Société
Le suicide des personnes handicapées
Les débats sur l’aide médicale à mourir ont abordé la question en mettant l’accent sur les préférences, les valeurs ou les diagnostics individuels. En ce qui concerne l’aide à mourir pour les personnes handicapées, c’est commettre une grave erreur que de sous-estimer, voire d’omettre les facteurs sociétaux qui peuvent influer sur la volonté de mourir.
Depuis quelques années, les débats publics et juridiques concernant l’accès à l’aide médicale à mourir me hantent. Ils m’ont fait sacrer. Ils m’ont fait pleurer. C’est en lisant une chronique sur le suicide d’une femme handicapée [1], publiée la veille de la Journée internationale des personnes handicapées, que j’ai décidé d’écrire ce texte.

◆ **CONSIGNE 1**:
Répondez aux questions suivantes sur l'extrait.
(a) Sur quoi les débats sur l'aide médicale à mourir ont-ils mis l'accent?
(b) Quel écrit a décidé la personne qui s'exprime à rédiger ce texte?
(c) Quand cet écrit a-t-il été publié?
◆ **CONSIGNE 2**:
D'après l'extrait, quels effets les débats publics et juridiques sur l'accès à l'aide médicale à mourir ont-ils eus sur la personne qui écrit? Donnez-les tous.
◆ **CONSIGNE 3**:
Poursuivez le texte sur le suicide des personnes handicapées à partir de sa dernière phrase.
Aucune information de la liste n'est requise.

◆ **LISTE FOURNIE**:
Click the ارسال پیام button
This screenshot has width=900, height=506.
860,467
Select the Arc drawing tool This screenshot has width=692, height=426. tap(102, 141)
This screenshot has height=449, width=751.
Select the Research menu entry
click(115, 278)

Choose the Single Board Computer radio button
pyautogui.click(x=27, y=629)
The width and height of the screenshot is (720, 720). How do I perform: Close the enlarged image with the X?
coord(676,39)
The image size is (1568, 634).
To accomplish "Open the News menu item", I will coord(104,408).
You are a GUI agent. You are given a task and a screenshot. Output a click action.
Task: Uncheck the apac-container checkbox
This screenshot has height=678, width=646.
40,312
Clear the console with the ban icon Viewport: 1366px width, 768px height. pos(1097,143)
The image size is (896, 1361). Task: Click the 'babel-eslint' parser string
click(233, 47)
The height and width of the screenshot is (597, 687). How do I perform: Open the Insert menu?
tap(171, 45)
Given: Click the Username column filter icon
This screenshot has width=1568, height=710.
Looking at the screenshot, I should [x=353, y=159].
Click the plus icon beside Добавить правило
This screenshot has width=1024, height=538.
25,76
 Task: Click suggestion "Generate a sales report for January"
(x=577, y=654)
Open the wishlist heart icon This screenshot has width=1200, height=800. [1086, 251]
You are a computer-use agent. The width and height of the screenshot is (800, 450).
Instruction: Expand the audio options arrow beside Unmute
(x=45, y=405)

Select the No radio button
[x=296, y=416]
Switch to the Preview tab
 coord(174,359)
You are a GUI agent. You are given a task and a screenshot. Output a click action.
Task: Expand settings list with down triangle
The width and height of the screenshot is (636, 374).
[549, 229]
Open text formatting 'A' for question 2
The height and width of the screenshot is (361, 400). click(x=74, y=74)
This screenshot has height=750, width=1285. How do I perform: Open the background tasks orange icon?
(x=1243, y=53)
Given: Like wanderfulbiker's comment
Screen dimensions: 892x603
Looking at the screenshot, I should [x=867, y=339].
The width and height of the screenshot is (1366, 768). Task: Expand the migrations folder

◆ **RÉPONSE 1**:
(a) Sur les préférences, les valeurs ou les diagnostics individuels.
(b) Une chronique sur le suicide d'une femme handicapée.
(c) La veille de la Journée internationale des personnes handicapées.

◆ **RÉPONSE 2**:
- Ils la hantent.
- Ils l'ont fait sacrer.
- Ils l'ont fait pleurer.

◆ **RÉPONSE 3**:
À ses débuts, la loi sur l’aide médicale à mourir stipulait qu’une personne en fin de vie pouvait s’en prévaloir dans le but de soulager ses souffrances. Toutefois, récemment, le critère de fin de vie a été retiré par les tribunaux, sans réflexion sociale ou politique sur les conditions de vie des personnes handicapées, principalement visées par ce critère. L’aide médicale à mourir est maintenant disponible à toutes les personnes qui ont un diagnostic médical et qui « ressentent des souffrances physiques ou mentales insupportables […] qui ne peuvent pas être atténuées dans des conditions [qu’elles jugent] acceptables », selon la définition du gouvernement du Canada.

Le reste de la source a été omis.